AIM OF THE EXERCISE :: Retype each of the records below exactly, leaving the pictures out.

SUPPLIED ENTRIES ::

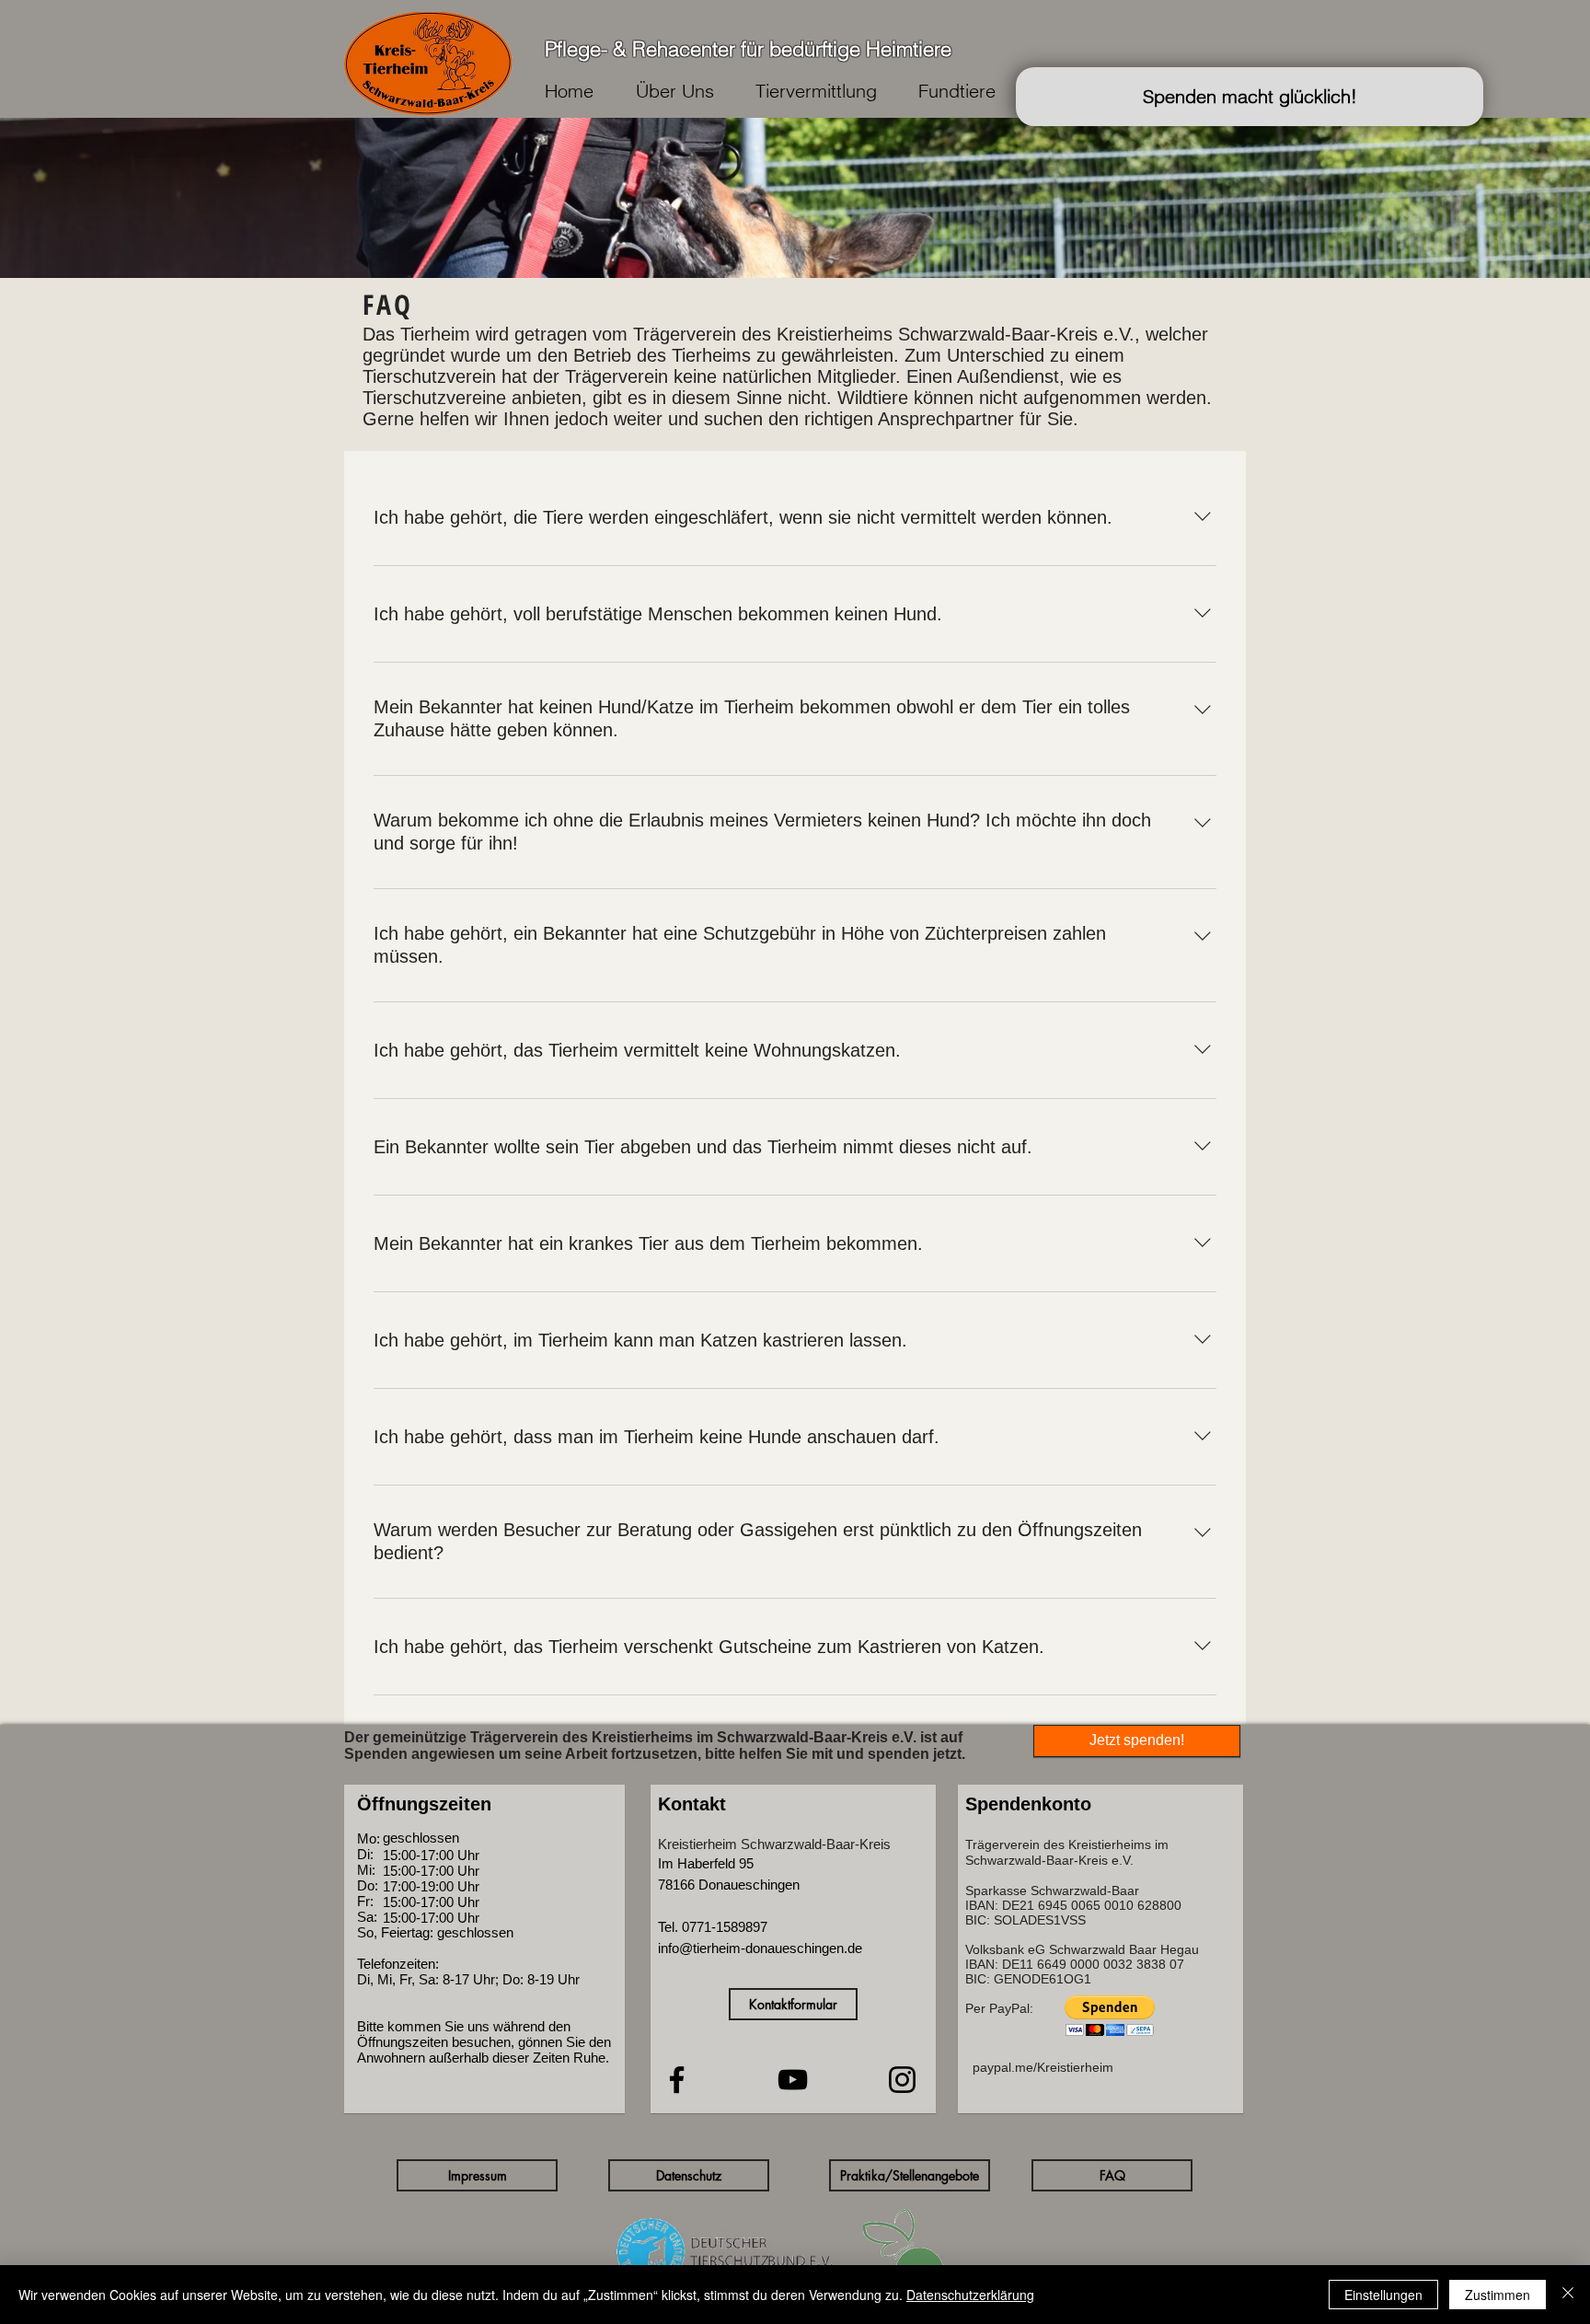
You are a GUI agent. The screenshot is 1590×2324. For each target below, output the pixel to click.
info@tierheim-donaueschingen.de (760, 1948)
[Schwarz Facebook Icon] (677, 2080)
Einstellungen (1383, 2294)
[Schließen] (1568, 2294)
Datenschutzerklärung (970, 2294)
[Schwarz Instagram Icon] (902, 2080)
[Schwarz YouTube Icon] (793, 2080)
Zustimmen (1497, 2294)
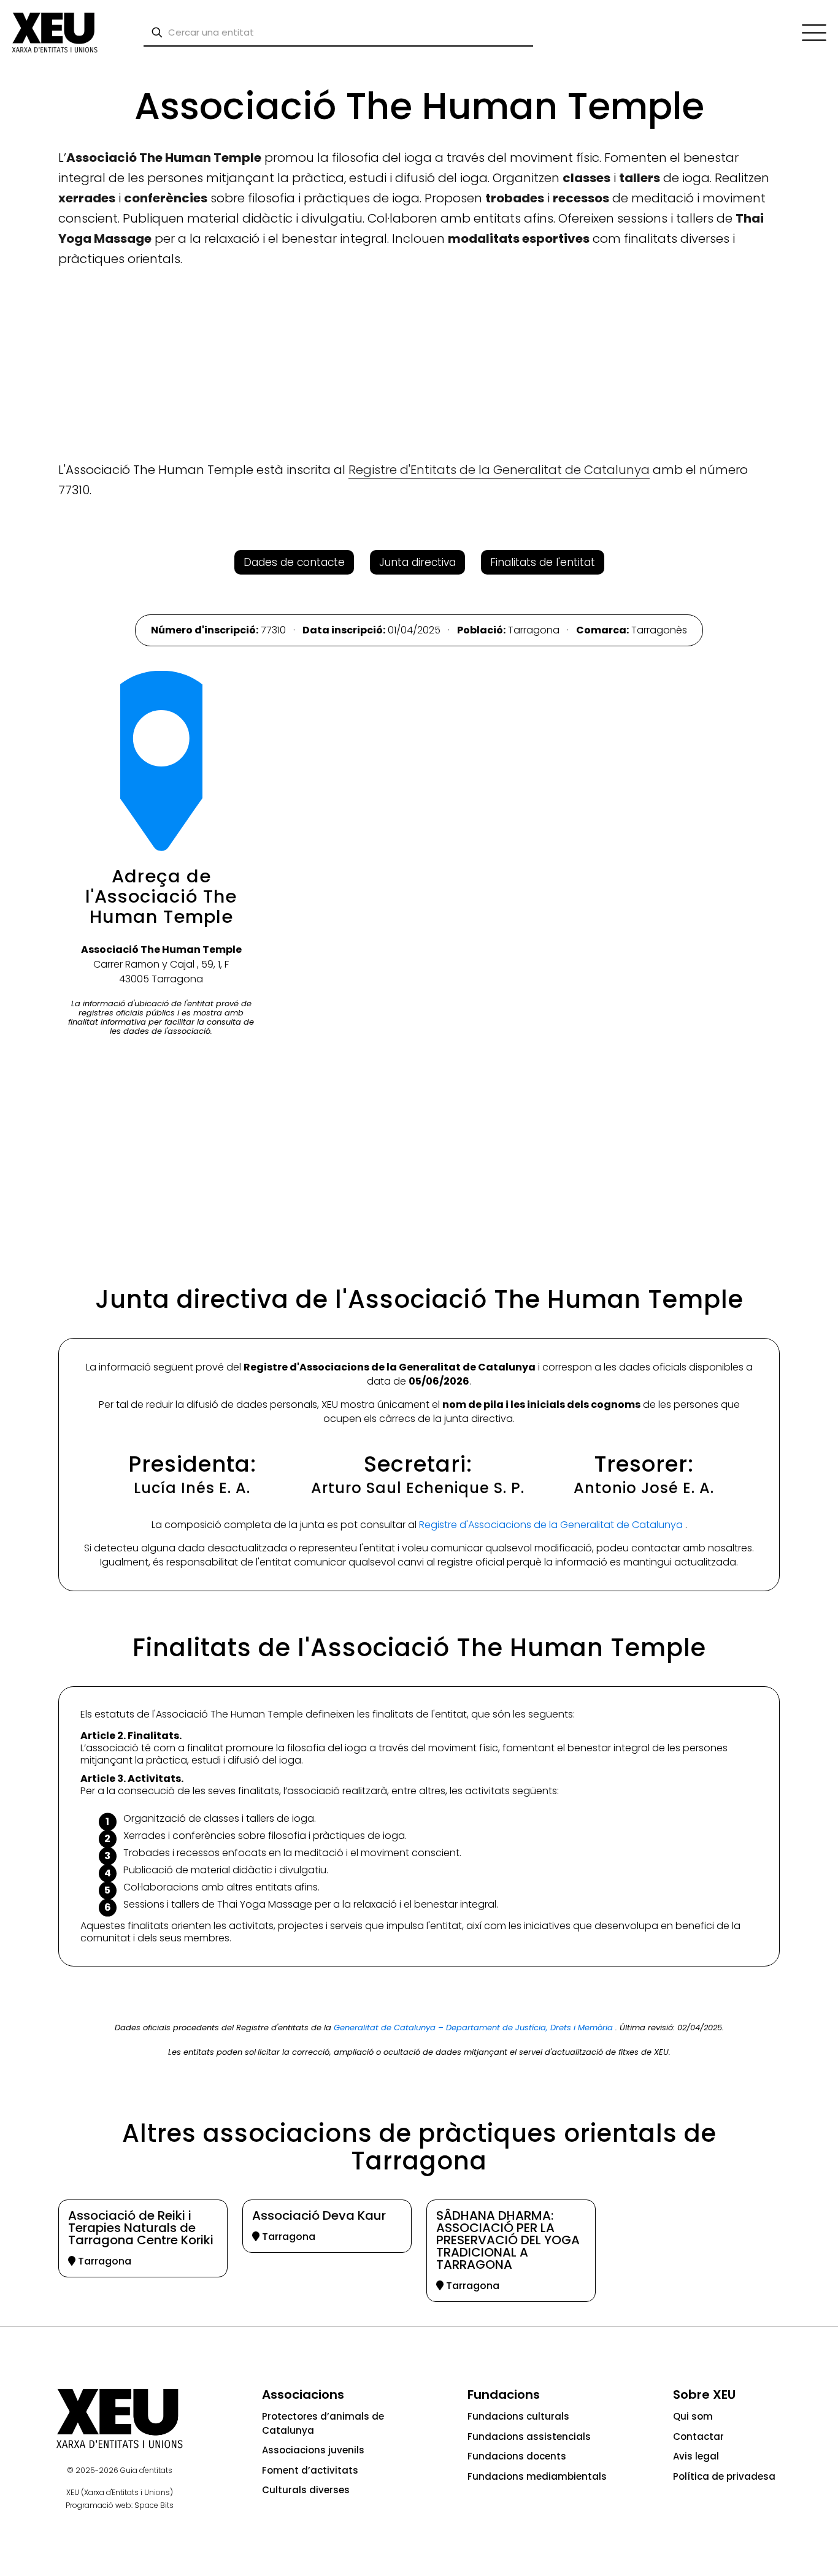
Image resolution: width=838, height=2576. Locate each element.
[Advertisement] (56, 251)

EXERCISE RESPONSE ::
You are a GUI agent. The screenshot is 1590×2324. For each target below, output the pixel to click.
info@tierheim-donaueschingen.de (760, 1948)
[Schwarz Facebook Icon] (677, 2080)
Einstellungen (1383, 2294)
[Schließen] (1568, 2294)
Datenschutzerklärung (970, 2294)
[Schwarz Instagram Icon] (902, 2080)
[Schwarz YouTube Icon] (793, 2080)
Zustimmen (1497, 2294)
Image resolution: width=838, height=2576. Locate each element.
[Advertisement] (56, 251)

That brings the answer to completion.